Reading this, you might think that Bernanke refused to advise congress on fiscal issues, no?
But Bernanke did advise congress on fiscal issues. Here's how the Washington Times puts it:
Washington Times : Mr. Bernanke was disappointing in his steadfast refusal to express an opinion on the proposed restoration of PAYGO budget rules.... Bernanke nonetheless held no punches in warning about the implications of the nation's rising federal budget deficit.... "Increased [budget] deficits are a negative for the economy, certainly," Mr. Bernanke candidly acknowledged. Earlier, he explained that he was "concerned about the prospective path of deficits" because "it does reduce national saving and therefore imperils, to some extent, the prosperity, the future prosperity of our country." Noting that the share of gross domestic product spent on Social Security, Medicare and Medicaid will increase from 8 percent today to 16 percent by the time his college-attending children will be contemplating retirement, he declared that it was "appropriate for me to talk about long-term government spending, taxes and deficits" because "that bears on economic stability and financial stability."... Bernanke warned that there may come a time "when foreigners are not willing to continue to add to their holdings of U.S. dollar assets, and that, in turn, will lead to perhaps an uncomfortable adjustment in the current account." If foreigners do continue financing America's excess consumption and budget deficits, Mr. Bernanke hypothesized, they would likely charge higher prices (i.e., higher interest rates), which "would feed back on the U.S. economy in ways that might be uncomfortable" -- to say the least. As the Fed's Monetary Policy Report to Congress argued, "If not reversed over the longer haul, persistent low levels of [national] saving will necessitate either slower capital formation or continued heavy borrowing from abroad."...
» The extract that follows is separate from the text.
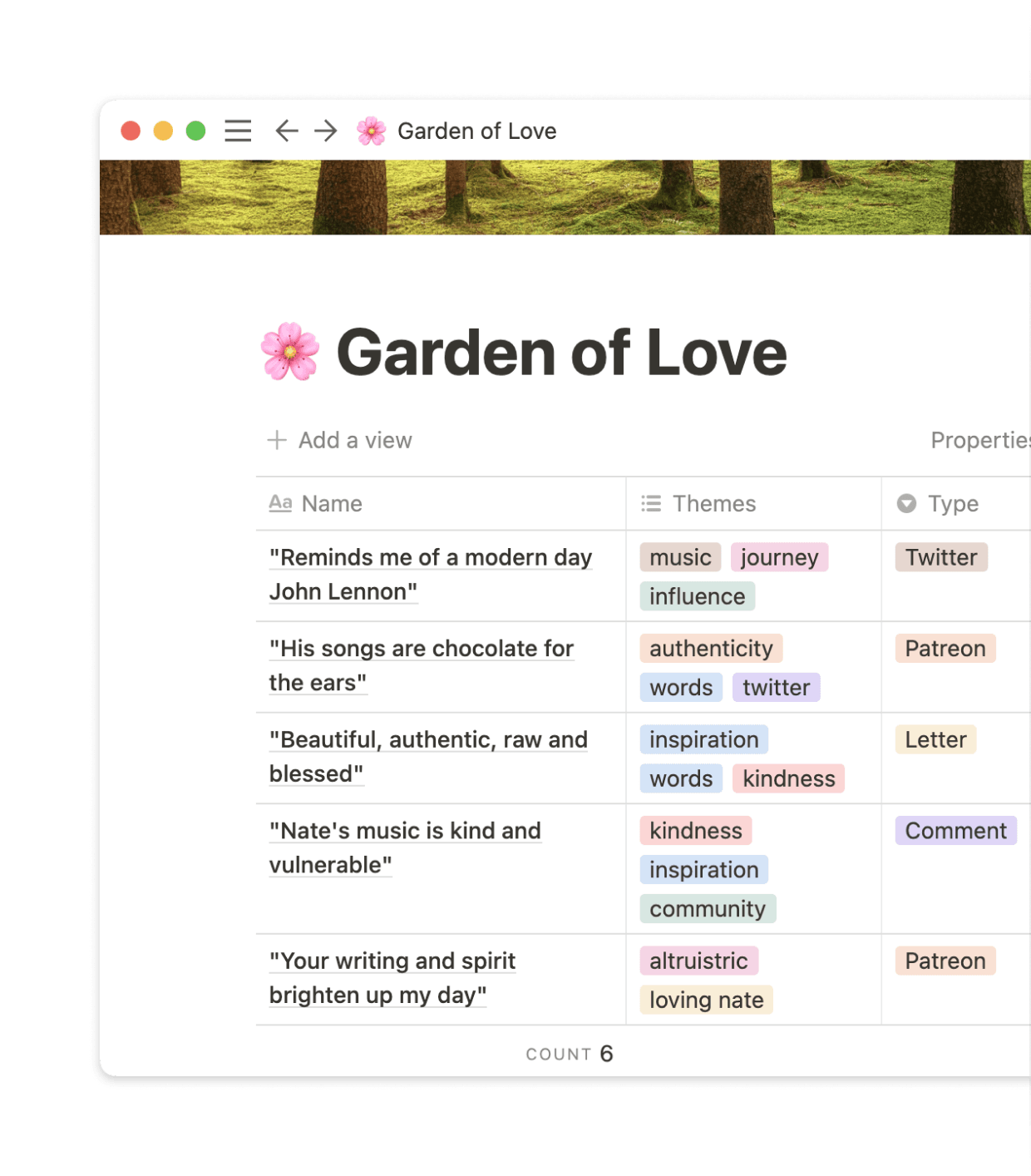
Task: Click Garden of Love breadcrumb title
Action: pos(476,131)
Bernanke is saying that whether the budget should be balanced by raising taxes or cutting spending and whether government spending should be a higher or a lower share of GDP are political and not technocratic decisions that should be made by elected politicians. But Bernanke is crystal clear that the budget should be (approximately) balanced over the course of the business cycle.
That's not Henderson and Irwin's "broke with the... practice of... advis[ing] Congress on... fiscal issues." That's the Washington Times's "Bernanke... held [back] no punches in warning about the... budget deficit."
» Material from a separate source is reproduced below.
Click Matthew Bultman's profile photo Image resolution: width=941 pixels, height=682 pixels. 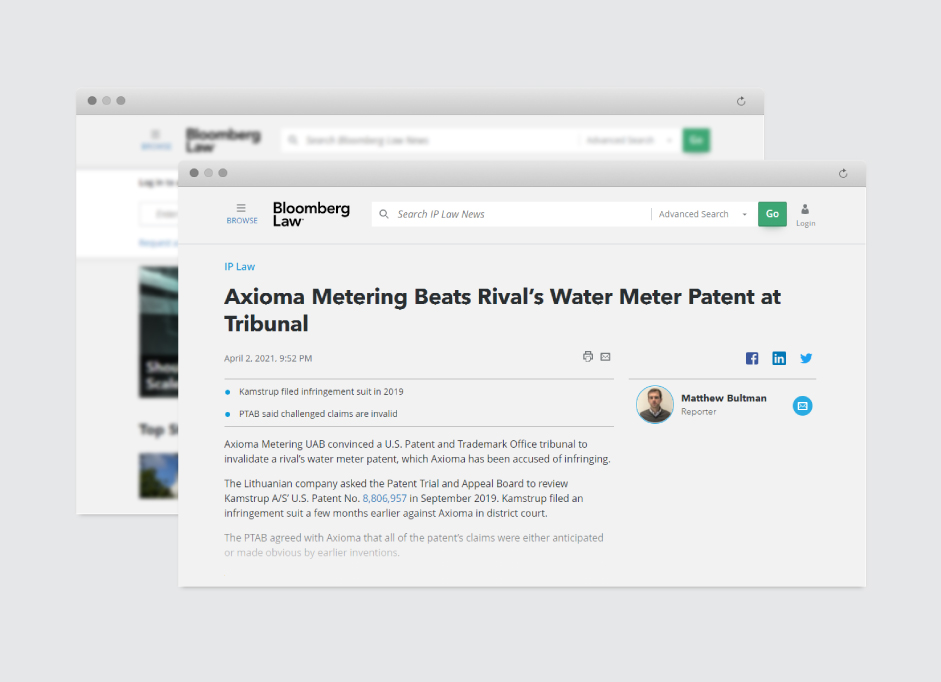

Bernanke is not giving congress no advice on fiscal issues. He is giving congress different advice than Greenspan gave. A good story could have been written on the reasons for Bernanke's shift away from Greenspan's position: (a) Bernanke's wish to build non-partisan credibility; (b) Bernanke's greater respect for the limitations of the Federal Reserve's role; (c) Bernanke's lack of Greenspan's Randian certainty that a smaller government would be a better government; (d) Bernanke's wish to focus his advice on the most important task facing congress--that of restoring long-run fiscal stability.
But Henderson and Irwin did not write that article. Instead, rely on Henderson and Irwin, and you wind up believing something that is not true.